Seminário na Faculdade de Saúde Pública da USP reuniu o ex-secretário nacional de Justiça Pedro Abramovay, o pesquisador Maurides de Melo Ribeiro e o jornalista José Arbex Jr. Houve críticas à política de encarceramento de usuários, apontou-se a violação de direitos básicos dos cidadãos e discutiu-se até como o tráfico alimenta os lucros da indústria de armas e do sistema financeiro.
São Paulo – Qual a relação entre o sistema
econômico e o tráfico de drogas? Que alternativas existem à falida e
violenta política antidrogas atual?
Essas foram algumas das
questões debatidas no seminário "A cracolândia muito além do crack", que
aconteceu na Faculdade de Saúde Pública da Universidade de São Paulo
(USP) e terminou nesta quinta-feira (31).
Ao longo de três dias,
profissionais de saúde, sociólogos, jornalistas, economistas e
integrantes de movimentos sociais estiveram reunidos para um debate
amplo sobre as dimensões históricas, políticas e econômicas das drogas.
Para
o ex-secretário nacional de Justiça Pedro Abramovay, que participou de
uma das mesas, desde que a política de "guerra às drogas" foi implantada
na década de 70, houve um aumento gritante na população carcerária, dos
índices de violência, no número de mortes por overdose e de usuários.
A
situação piorou ainda mais, disse ele, a partir de 2006, com o Sistema
Nacional de Políticas Públicas sobre Drogas (Sisnad), que reforçou a
política de encarceramento do usuário. O resultado é uma explosão
carcerária para envolvidos com as drogas: em 2006 eram 60 mil presos por
tráfico, número que saltou para 125 mil em 2011.
“É preciso
furar o manto ideológico que impede a discussão dos erros e acertos, e
mostrar os efeitos perversos da guerra às drogas na vida real das
pessoas, na democracia e na sociedade em geral", declarou Abramovay.
Na
mesma linha, o pesquisador da Faculdade de Direito da USP Maurides de
Melo Ribeiro criticou exageros das leis penais e lembrou que a política
antidrogas restringe direitos dos cidadãos.
"O grande risco
dessas políticas de controle total que temos no mundo é o de tornarmos
nossas sociedades cada vez mais autoritárias, ditatoriais, embora
batamos no peito dizendo que é uma democracia", explicou Ribeiro, que
faz doutorado em direito penal e criminologia.

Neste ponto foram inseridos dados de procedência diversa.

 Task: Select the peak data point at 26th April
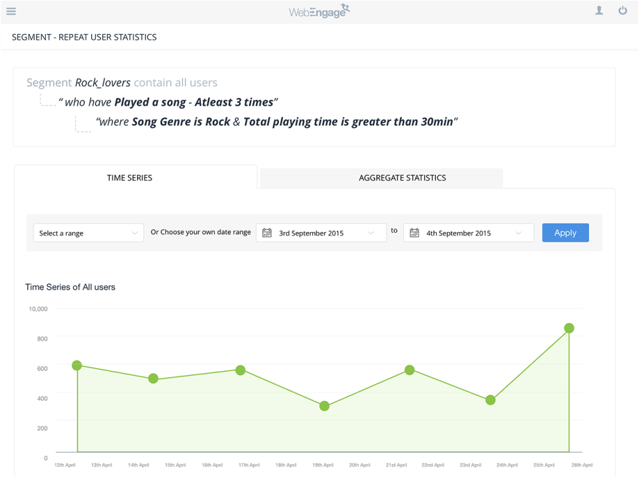pos(569,328)
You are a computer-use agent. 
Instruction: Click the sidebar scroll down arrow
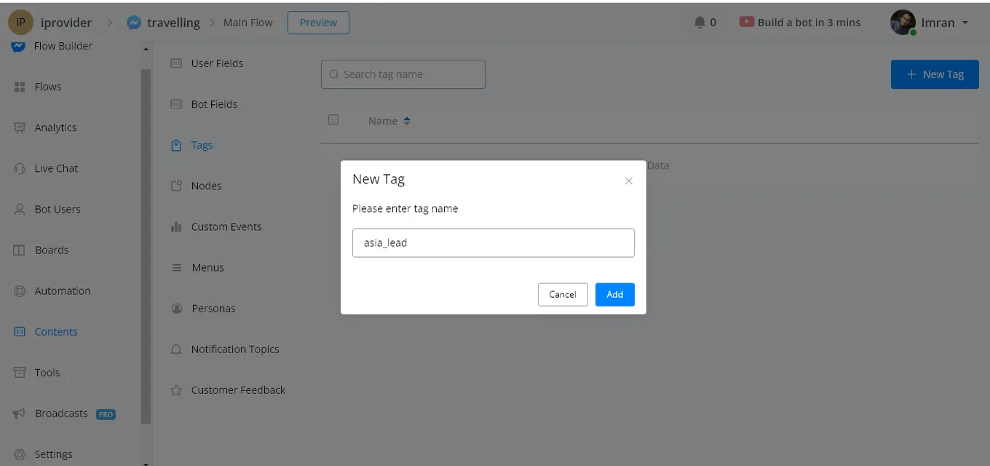(146, 462)
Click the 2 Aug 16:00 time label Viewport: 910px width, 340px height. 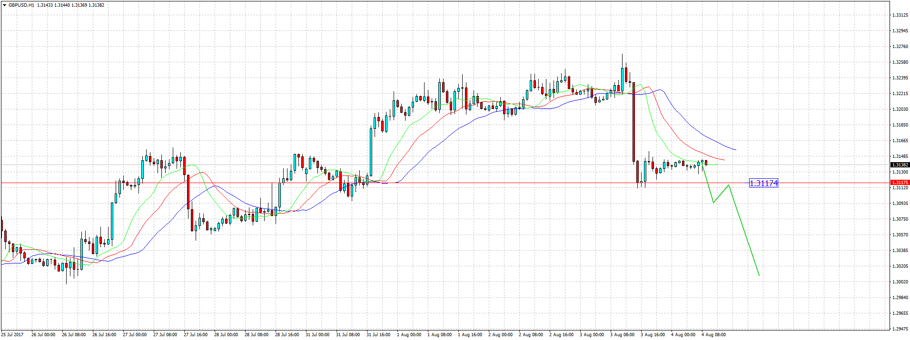tap(562, 335)
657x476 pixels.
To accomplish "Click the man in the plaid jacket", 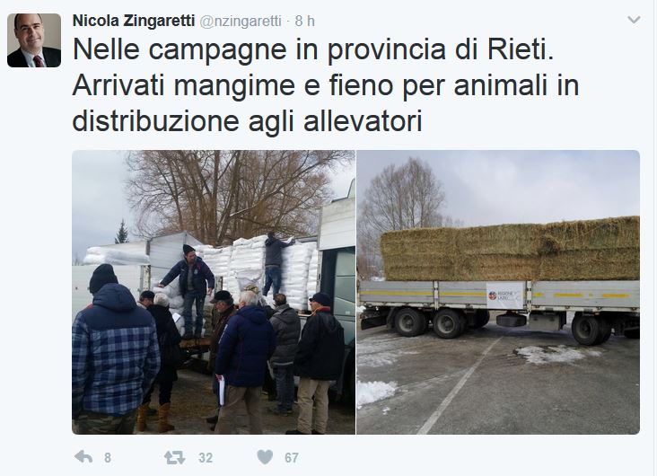I will tap(114, 349).
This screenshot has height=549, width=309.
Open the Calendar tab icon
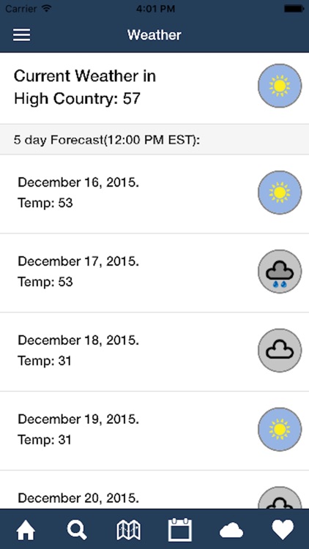[x=180, y=529]
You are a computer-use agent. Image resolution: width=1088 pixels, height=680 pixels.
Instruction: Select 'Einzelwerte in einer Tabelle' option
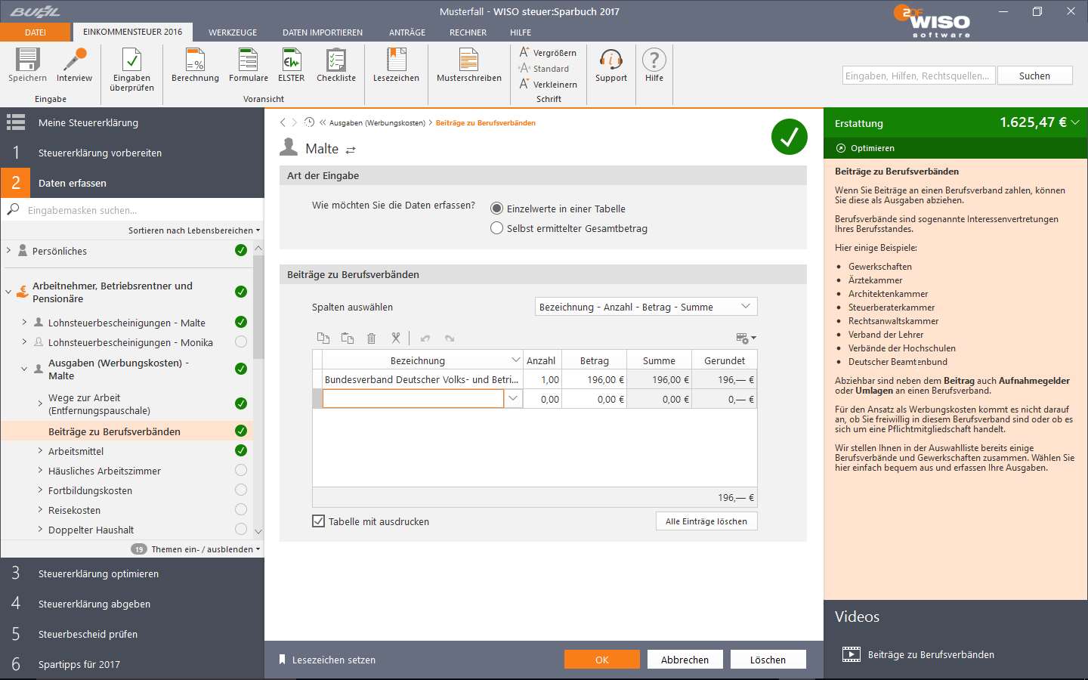496,209
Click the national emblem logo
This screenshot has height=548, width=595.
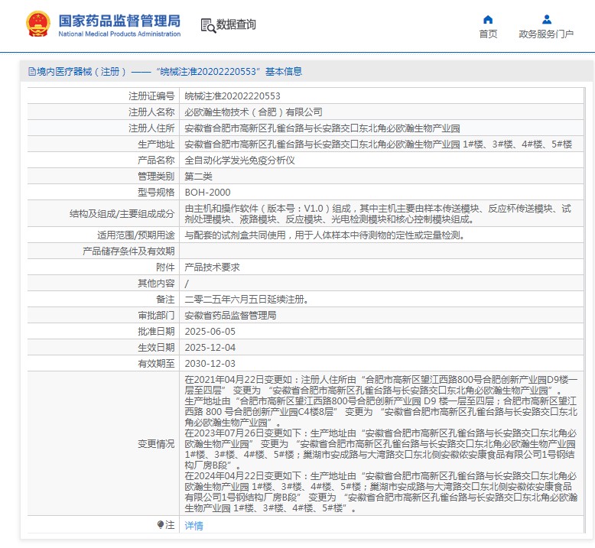(36, 25)
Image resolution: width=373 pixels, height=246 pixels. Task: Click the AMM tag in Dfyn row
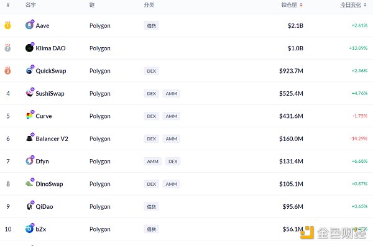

Mas se os sinais de fracasso dessa política são evidentes, por que é tão difícil transformá-la?
Uma
das hipóteses foi levantada pelo jornalista José Arbex Jr., um
estudioso do tema. Ele afirmou que o tráfico de drogas gera fluxos
milionários de recursos que são absorvidos por setores econômicos
poderosos, do sistema financeiro à indústria de armas.
"O
comércio de drogas é uma peça fundamental para garantir o fluxo que
alimenta o capitalismo", disse Arbex, professor de jornalismo da PUC-SP.
Para
que esse debate atinja toda a sociedade, "é preciso que haja gestores
públicos dispostos a enfrentar o problema, e quebrar este silêncio
imposto", apontou Abramovay. Para ele, a intervenção policial na
Cracolândia, em janeiro deste ano, simboliza a lógica cega que rege as
políticas estatais "de negação, silêncio e repressão".